Neben der Forschung und ihrer Umsetzung in die Praxis berät die Arbeitsgruppe Behörden
und Ämter zu schifffahrtsmedizinischen Fragestellungen in der Gremienarbeit und hält
mit ihrer schifffahrtsmedizinischen Bibliothek mit über 35 000 Artikeln eine der weltweit
größten maritimmedizinischen Präsenzdokumentationen vor.
Ältestes maritimmedizinisches Ausbildungszentrum für Schiffsoffiziere
Die Arbeitsgruppe Schifffahrtsmedizin unterhält das bundesweit älteste maritime Ausbildungszentrum
für medizinische Wiederholungskurse für Schiffsoffiziere. Seit 1997 haben über 2000
Schiffsoffiziere das Ausbildungsangebot in Hamburg wahrgenommen. Dabei bleiben die
Lerninhalte stets auf dem neusten Stand. Neuerungen in der vorgeschriebenen medizinischen
Ausstattung an Bord und neue medizinisch-psychologische Probleme (z. B. Traumatisierungen
infolge von Piraterie oder bei der Flüchtlingsrettung auf hoher See) werden zeitnah
in den Unterrichtskatalog aufgenommen.
PD Dr. Alexandra Preisser, Leiterin der Arbeitsgruppe Klinische Arbeitsmedizin des
ZfAM, ging in ihrem Vortrag auf die Fragestellungen der Vorsorge und Eignung von
Offshorearbeitern ein. Dabei stellte sie die zunehmende Bedeutung der Offshorewindenergie
im nationalen und internationalen Kontext heraus. Die hohen psychischen wie auch physischen
Anforderungen im Offshorebereich setzen dabei eine hohe Leistungsfähigkeit der dort
Beschäftigten voraus. Infolge mehrjähriger intensiver Diskussionen wurde eine S1-Leitlinie
zu „Arbeitsmedizinischen Eignungsuntersuchungen für Arbeitnehmer auf Offshore-Windenergieanlagen
und anderen Offshore-Plattformen“ entwickelt, die schließlich über die Arbeitsgemeinschaft
der Wissenschaftlichen Medizinischen Fachgesellschaften e.V. publiziert wurde.

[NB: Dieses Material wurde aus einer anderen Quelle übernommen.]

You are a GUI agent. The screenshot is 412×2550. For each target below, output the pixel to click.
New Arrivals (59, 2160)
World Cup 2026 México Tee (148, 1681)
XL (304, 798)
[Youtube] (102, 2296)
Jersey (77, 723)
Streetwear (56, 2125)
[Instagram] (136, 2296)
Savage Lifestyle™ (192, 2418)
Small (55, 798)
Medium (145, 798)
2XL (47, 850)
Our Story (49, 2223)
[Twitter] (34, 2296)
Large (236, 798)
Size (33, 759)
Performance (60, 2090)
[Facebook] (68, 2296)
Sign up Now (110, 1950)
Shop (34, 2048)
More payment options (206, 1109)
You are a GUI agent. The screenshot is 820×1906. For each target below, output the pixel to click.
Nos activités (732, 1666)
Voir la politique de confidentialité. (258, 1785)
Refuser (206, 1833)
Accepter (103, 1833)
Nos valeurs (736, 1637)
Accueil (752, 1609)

Dr. Martin Dirksen-Fischer, Leiter des Hafen- und Flughafenärztlichen Dienstes des
Instituts für Hygiene und Umwelt in Hamburg, stellte in seinem Vortrag heraus, dass
die Zusammenlegung mit dem Impfzentrum sowie die enge inhaltliche Anbindung an den
im Institut befindlichen infektiologischen und hygienischen Sachverstand sich in der
Praxis sehr bewährt haben. Die weitere gedeihliche Zusammenarbeit zwischen dem hafen-
und flughafenärztlichen Dienst und dem ZfAM werde durch einen engen fachlichen Austausch
gelebt. Gegenseitige personelle Unterstützungen und Beratungen sowie zahlreiche gemeinsame
Forschungsprojekte bilden die Grundpfeiler der sehr kooperativen und freundschaftlich
geprägten Zusammenarbeit.
Große Resonanz des Festsymposiums
Mit fast 100 Gästen erfreute sich das Festsymposium einer großen Resonanz. Die Vorträge
sowie die umfangreiche Festschrift zum Symposium haben die Vielschichtigkeit und Aktualität
der schifffahrtsmedizinischen Fragestellungen und Leistungen verdeutlicht und dabei
die große Bedeutung einer wissenschaftlichen, maritimmedizinisch spezialisierten Einrichtung
in der Hafenmetropole Hamburg hervorgehoben.